Conferma alla individuazione della colpa, quanto alla protrazione della cautela, la ordinanza impugnata trova nel silenzio osservato dal C. in sede di interrogatorio davanti al Gip il 25/11/2001.

Infine la ordinanza di rigetto chiarisce che gli elementi posti a fondamento della assoluzione sono emersi solo a dibattimento (SU 13/12/1995 Sarnataro) sicchè certa sarebbe la correttezza valutativa della decisione che prima portò alla applicazione della misura cautelare Questa Corte rileva che il provvedimento impugnato individua la colpa grave che avrebbe determinato la falsa rappresentazione dei fatti nella autorità procedente al punto da giustificare sia l’adozione che il protrarsi della misura cautelare adottata, nelle dichiarazioni di terzi (taluni collaboratori di giustizia) che lo stesso giudice di merito non esita e dire inadeguate a collocare in un tempo preciso le condotte o i ruoli rivestiti dal C. nel clan malavitoso denominato Cinieri, e nel silenzio processuale serbato che avrebbe agevolato il convincimento dei gravi indizi di colpevolezza suscettibili di dare luogo alla cautela. Poichè il primo indice di colpa cosi come assunto non è chiaramente determinato e definito, e poichè il secondo elemento assunto come indice è viceversa elemento di per sè neutro in quanto corrispondente anche ad una ammissibile scelta di strategia difensiva, la motivazione non individua adeguatamente alcuna colpa suscettibile di costituire fattore ostativo alla attribuzione del diritto giudizialmente domandato.

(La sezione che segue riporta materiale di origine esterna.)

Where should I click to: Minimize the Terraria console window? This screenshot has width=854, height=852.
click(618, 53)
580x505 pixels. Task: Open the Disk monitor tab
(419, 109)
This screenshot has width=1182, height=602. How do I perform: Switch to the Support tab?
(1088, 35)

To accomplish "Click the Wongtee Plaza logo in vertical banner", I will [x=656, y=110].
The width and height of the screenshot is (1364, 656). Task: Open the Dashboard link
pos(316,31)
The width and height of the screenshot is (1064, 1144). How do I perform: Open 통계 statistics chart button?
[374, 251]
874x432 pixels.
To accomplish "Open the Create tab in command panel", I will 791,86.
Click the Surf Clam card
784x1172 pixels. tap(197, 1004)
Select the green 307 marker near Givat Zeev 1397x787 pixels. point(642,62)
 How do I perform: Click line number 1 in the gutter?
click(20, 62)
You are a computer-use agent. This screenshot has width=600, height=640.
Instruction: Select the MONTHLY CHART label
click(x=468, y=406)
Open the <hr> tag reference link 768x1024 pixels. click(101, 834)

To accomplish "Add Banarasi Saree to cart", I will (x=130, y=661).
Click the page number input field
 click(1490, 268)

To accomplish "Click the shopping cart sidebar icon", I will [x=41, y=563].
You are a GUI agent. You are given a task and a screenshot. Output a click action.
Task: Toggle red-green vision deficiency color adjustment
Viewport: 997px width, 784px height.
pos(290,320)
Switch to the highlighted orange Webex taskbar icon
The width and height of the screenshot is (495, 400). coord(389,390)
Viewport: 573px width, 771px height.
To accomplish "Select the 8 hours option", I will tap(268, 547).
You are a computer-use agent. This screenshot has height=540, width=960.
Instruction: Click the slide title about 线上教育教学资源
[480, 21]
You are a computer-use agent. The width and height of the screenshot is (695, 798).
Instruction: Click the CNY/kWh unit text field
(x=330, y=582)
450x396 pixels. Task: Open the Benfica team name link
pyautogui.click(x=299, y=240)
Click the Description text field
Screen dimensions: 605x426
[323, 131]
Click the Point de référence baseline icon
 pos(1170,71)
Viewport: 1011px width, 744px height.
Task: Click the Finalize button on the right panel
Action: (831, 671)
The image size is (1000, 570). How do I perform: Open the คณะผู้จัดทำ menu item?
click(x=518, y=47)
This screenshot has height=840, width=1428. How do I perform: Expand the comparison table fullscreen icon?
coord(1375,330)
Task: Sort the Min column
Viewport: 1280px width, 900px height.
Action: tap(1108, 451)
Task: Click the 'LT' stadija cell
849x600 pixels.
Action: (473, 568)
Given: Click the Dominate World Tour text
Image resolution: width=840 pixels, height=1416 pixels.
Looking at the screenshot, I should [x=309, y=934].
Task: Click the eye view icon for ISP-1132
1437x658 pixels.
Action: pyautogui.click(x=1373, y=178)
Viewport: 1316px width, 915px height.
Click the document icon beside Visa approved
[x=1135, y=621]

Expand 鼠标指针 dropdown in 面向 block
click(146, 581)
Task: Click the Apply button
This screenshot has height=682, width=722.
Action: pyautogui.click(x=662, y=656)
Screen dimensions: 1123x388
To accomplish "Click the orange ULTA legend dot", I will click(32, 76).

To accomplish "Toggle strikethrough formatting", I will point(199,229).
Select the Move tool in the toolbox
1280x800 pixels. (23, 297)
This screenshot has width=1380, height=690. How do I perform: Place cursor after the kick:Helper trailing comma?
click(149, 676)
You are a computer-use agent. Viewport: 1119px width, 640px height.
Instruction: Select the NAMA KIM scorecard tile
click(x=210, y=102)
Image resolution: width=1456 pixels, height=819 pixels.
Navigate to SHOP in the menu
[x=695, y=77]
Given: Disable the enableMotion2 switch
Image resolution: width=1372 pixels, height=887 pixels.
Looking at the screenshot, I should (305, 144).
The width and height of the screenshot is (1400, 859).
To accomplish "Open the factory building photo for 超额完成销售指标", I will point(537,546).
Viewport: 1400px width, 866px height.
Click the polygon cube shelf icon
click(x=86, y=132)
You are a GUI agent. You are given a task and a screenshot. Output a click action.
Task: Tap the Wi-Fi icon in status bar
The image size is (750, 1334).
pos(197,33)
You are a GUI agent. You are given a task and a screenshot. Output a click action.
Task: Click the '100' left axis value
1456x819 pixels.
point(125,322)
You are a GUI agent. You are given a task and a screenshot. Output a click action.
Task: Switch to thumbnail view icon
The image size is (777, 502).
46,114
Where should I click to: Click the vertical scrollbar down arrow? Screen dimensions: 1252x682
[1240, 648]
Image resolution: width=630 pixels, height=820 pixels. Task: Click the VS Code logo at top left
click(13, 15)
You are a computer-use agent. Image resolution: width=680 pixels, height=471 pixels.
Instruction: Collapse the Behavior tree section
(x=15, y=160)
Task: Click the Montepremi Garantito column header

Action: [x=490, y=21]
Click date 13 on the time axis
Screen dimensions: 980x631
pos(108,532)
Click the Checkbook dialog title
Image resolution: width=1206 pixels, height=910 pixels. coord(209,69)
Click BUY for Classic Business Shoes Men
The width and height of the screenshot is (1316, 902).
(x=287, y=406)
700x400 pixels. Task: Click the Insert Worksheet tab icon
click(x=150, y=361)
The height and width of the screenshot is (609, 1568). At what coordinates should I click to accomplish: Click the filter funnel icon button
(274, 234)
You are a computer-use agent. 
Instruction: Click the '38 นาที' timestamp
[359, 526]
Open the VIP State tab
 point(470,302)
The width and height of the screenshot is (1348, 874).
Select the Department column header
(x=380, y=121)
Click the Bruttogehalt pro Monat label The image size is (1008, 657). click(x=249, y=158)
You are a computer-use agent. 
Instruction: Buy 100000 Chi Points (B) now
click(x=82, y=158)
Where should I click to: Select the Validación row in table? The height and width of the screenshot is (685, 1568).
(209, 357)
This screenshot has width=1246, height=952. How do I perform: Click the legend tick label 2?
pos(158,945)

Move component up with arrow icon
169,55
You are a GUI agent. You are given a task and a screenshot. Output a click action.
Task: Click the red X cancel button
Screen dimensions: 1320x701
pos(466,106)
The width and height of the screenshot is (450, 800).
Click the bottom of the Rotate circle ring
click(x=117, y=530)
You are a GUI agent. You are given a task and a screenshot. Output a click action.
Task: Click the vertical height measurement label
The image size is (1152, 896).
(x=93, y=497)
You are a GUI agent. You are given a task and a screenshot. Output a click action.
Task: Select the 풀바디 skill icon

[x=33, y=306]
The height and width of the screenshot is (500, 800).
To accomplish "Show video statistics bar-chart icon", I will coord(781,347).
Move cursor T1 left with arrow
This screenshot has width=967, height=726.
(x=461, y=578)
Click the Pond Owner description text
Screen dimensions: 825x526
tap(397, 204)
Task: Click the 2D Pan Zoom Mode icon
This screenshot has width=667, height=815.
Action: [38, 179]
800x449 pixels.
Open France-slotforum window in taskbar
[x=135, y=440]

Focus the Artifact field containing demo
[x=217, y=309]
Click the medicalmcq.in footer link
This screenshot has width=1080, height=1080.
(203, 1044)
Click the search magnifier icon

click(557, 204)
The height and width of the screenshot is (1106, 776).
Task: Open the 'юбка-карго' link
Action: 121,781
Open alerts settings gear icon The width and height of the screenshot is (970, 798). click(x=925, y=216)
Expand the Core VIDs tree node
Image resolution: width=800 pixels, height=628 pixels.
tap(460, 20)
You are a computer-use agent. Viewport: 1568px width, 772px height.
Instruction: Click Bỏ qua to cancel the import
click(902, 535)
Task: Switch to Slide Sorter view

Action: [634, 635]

L’ordinanza impugnata deve essere annullata con rinvio ad altra Sezione della Corte di Appello di Lecce destinato a provocare nuovo esame in punto di identificazione della ricorrenza o non ricorrenza della colpa grave ostativa.
P.Q.M.

Annulla l’ordinanza impugnata con rinvio alla Corte di Appello di Lecce.

Testo non ufficiale. La sola stampa del bollettino ufficiale ha carattere legale.